EXERCISE GOAL
Swap "GUI agent" for "desktop agent" in the lines between the one holding "You are a GUI" and the one holding "you would take?", inclusive. Give back only those lines, with nothing else changed.

RECORDS PROVIDED
┄┄┄┄┄┄

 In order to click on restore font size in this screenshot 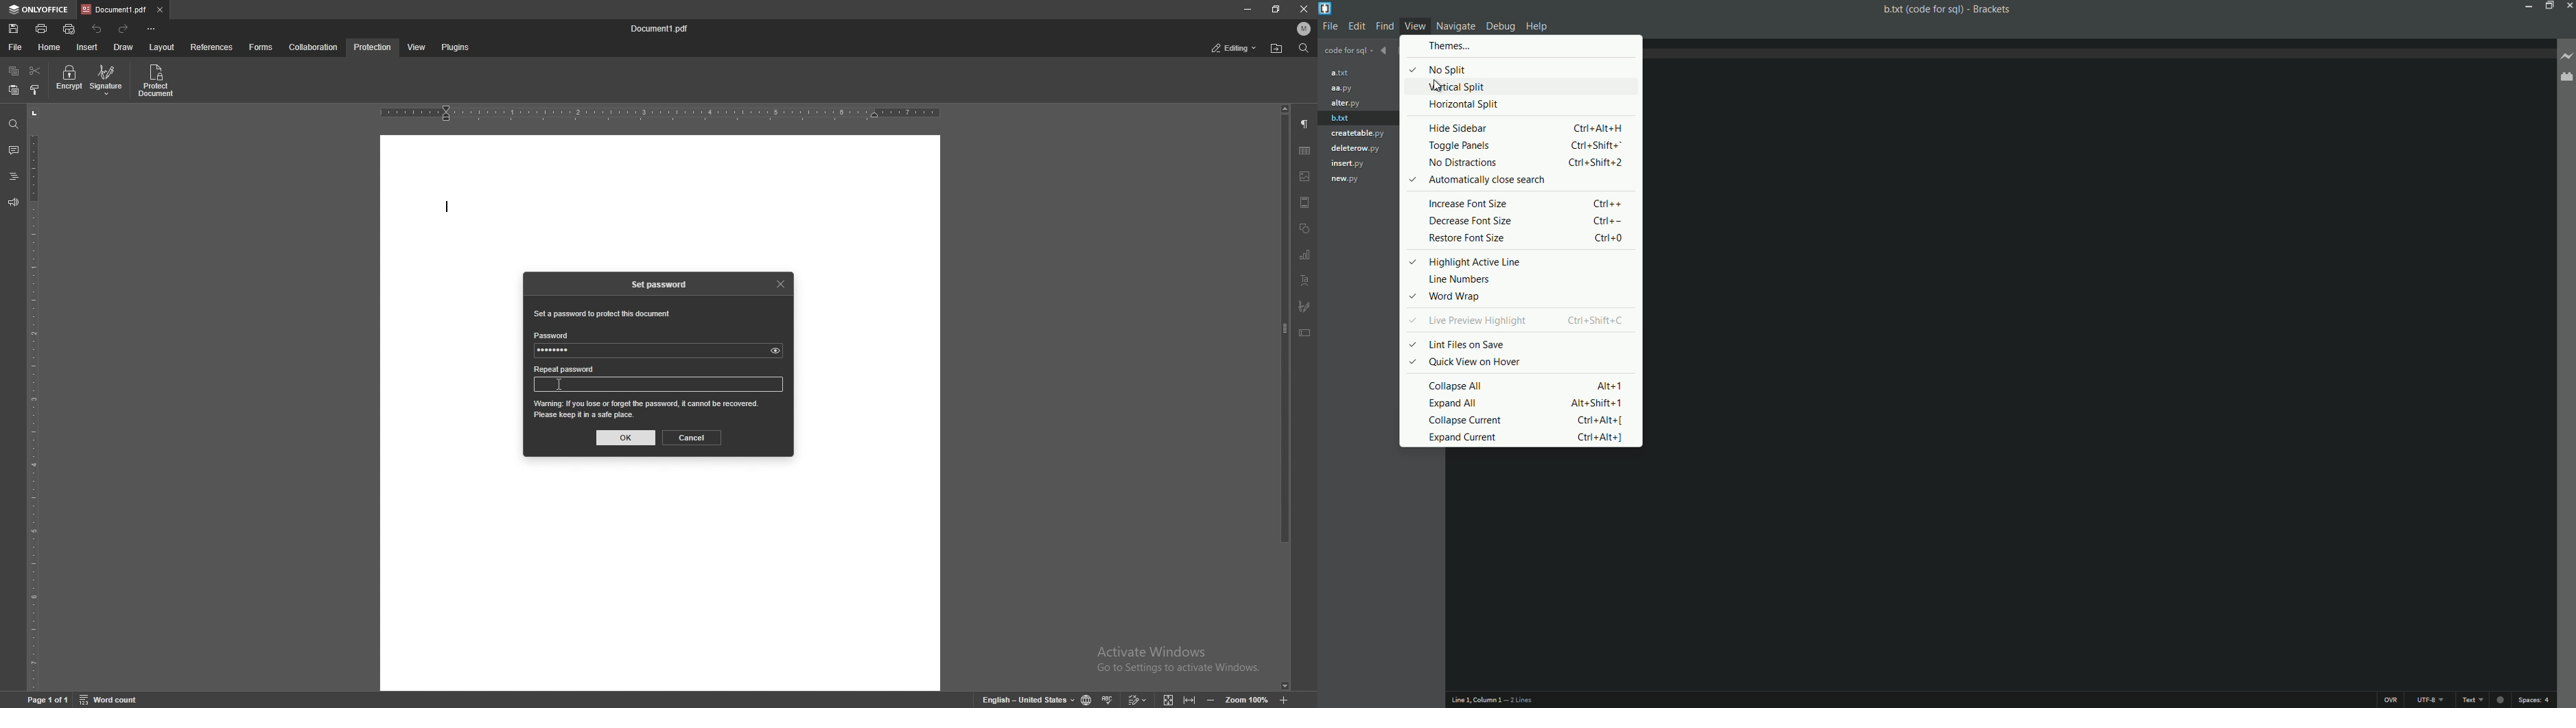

┄┄┄┄┄┄

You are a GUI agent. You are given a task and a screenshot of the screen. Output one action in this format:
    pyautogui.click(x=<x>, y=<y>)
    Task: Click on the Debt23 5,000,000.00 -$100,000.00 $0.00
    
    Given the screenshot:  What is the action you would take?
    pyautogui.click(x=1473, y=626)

┄┄┄┄┄┄

RESULT BELOW
You are a desktop agent. You are given a task and a screenshot of the screen. Output one action in this format:
    pyautogui.click(x=<x>, y=<y>)
    Task: Click on the Debt23 5,000,000.00 -$100,000.00 $0.00
    
    Given the screenshot:  What is the action you would take?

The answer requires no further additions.